John’s favourite things to do at work were:


1. Do his job to near perfection


2. Keep his workspace so clean you could eat off the floor


3. Put up with Joe’s bullshit all day long


4. Be as quiet as humanly possible


One day in particular always sticks out in my mind, it was the day I met my husband. Of course I didn’t know that at the time, I had a boyfriend and was planning on travelling the world for the next two years. So there I was, helping Joe and John to tail out some 90x90 Batu posts from the four-sider. It was heavy, hot, noisy and painful work. I had already pulled a splinter half the length of my thumb out from the side of my thumbnail and my shoulders were starting to ache from all of the lifting. I watched as a guy wearing a pair of work shorts barely covering his knobbly knees, a baseball cap pulled down over his curly dark hair and a stinker of a look on his face, stalk into the shed and tell us we needed to pick up the pace because the order needed to be done by the end of the day. I felt like shouting “well thank you very much, captain obvious”, but in the interest of keeping my job, I kept quiet. After he had given his orders and completely ignored me, he left. I asked them who that was and they answered with “That’s Dom, he’s the Foreman”. I thought nothing more of it and kept going with my work.


Over the next few weeks he would visit the sheds as part of his job and we became friends. I was still with my boyfriend and he had a girlfriend. Turns out he wasn’t an arrogant asshole, he just worked with complete idiots all day long, so it was easier to approach everyone with the same, gruff, no-nonsense manner. And he had this amazing talent to pull out a total resting bitch face. It was so intimidating that you would see people approaching him with what you knew was going to be a Stupid Fucking Question; they would take one look at that RBF and turn around and walk right back in the other direction. He would smile and say “good huh?” Good? No mate. Bloody genius.

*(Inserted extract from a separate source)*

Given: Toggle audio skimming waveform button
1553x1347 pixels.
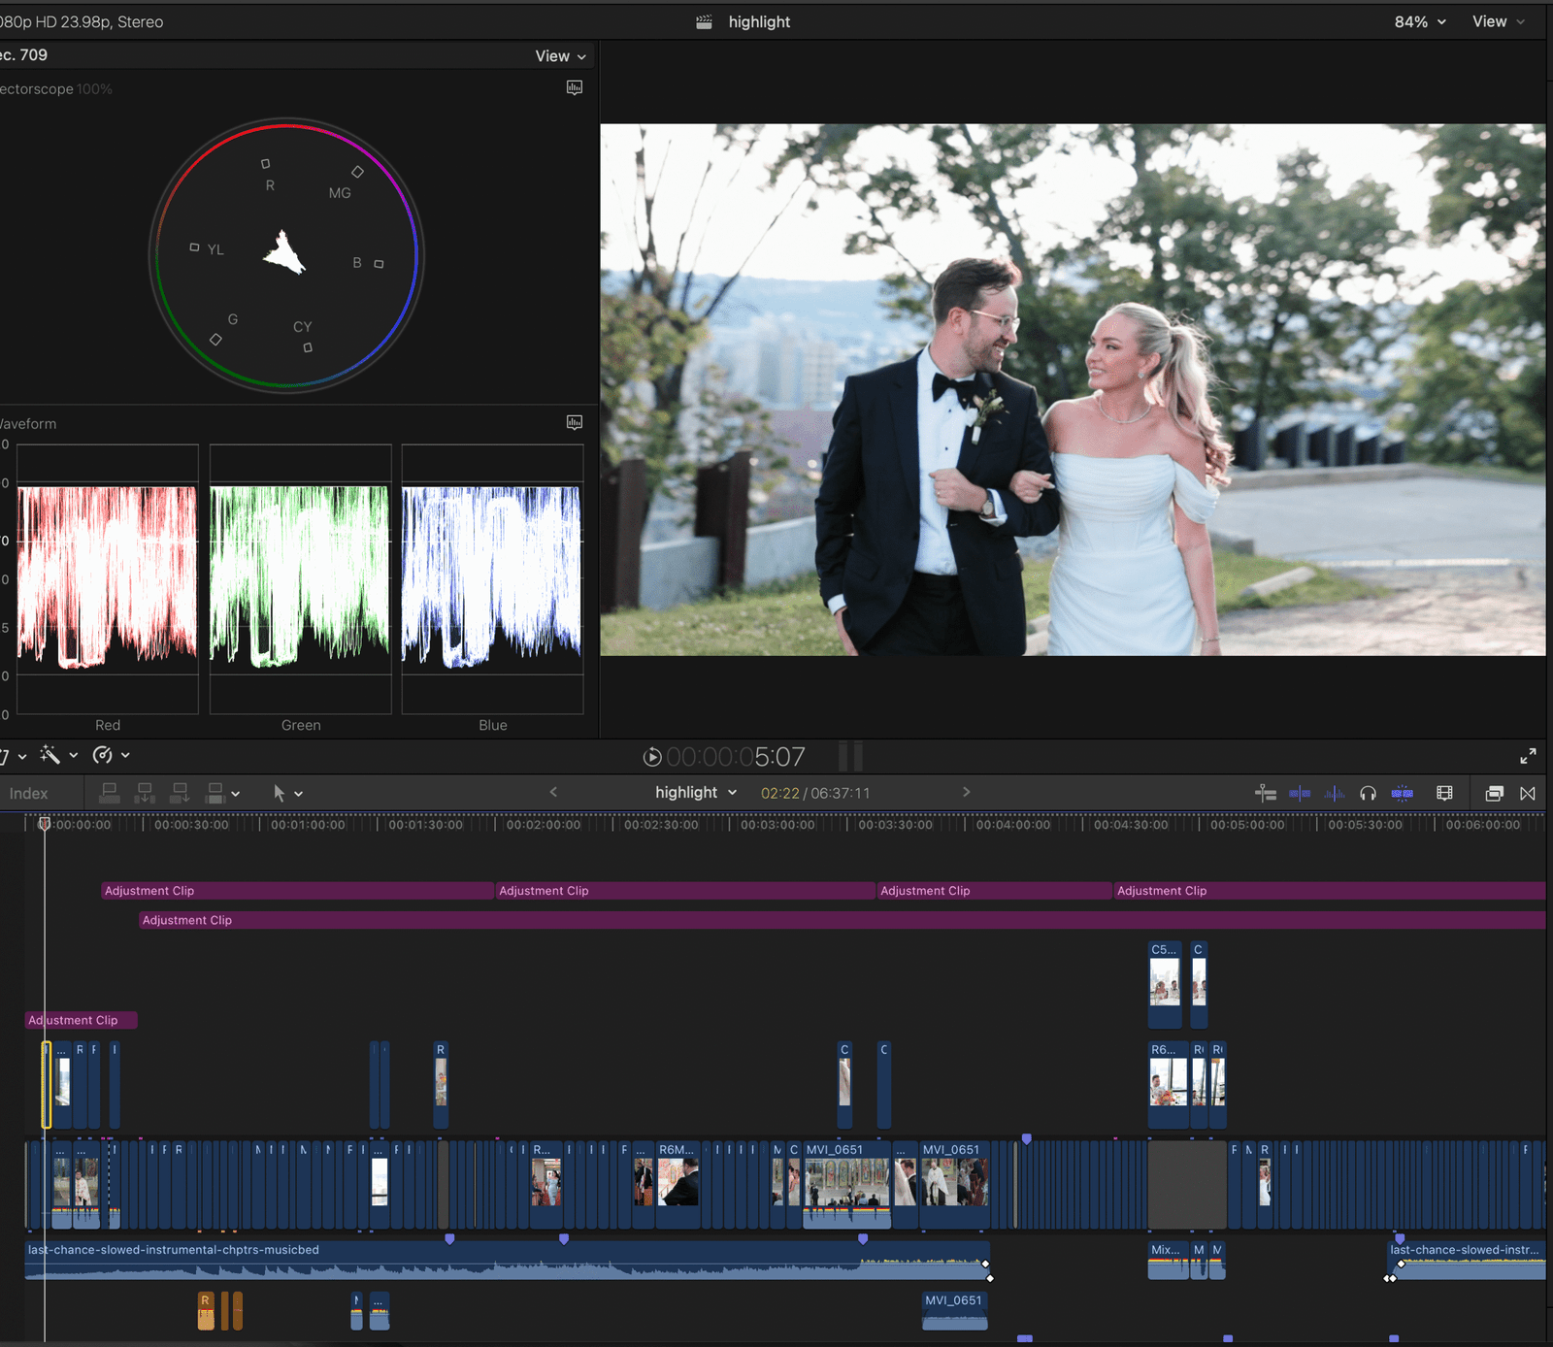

Time ticked by and my boyfriend decided he didn’t like me anymore, so he dumped me. I think I was sad for a day or two – then my sister put on a funny movie one afternoon; we ate chocolate and popcorn, and by the end of the movie, I was no longer sad. Hahaha thanks Emma.


As it turns out, Dom had broken up with his girlfriend as well. I had no plans to start seeing anyone else because my big trip was fast approaching. But, “as fate would have it”, we started seeing each other after another six months or so. And there you have it. That’s how I met Dom. I still went on my trip, albeit one and a half years shorter than originally intended… because I got homesick and I was fast running out of money. So I came back to Australia without telling Dom, roughly one week before Christmas, and scared the living shit out of him by sitting on his front porch and calling out “hi” when he got home one afternoon. Best day ever.


I regret a few things in my life, but I definitely don’t regret quitting my photography job, to work in manual labour at a timber yard, because that led me to Dom, and the life I have now. Which is pretty damn amazing. And, thanks to Dom, I am a more confident person. I still like to make fun of myself, and deflect discomfort with humour. I sometimes find myself wanting to quit before I even start, but Dom is always there, telling me “you’ve got this”. So thanks Dom, you great big (pretend) grumpy bastard.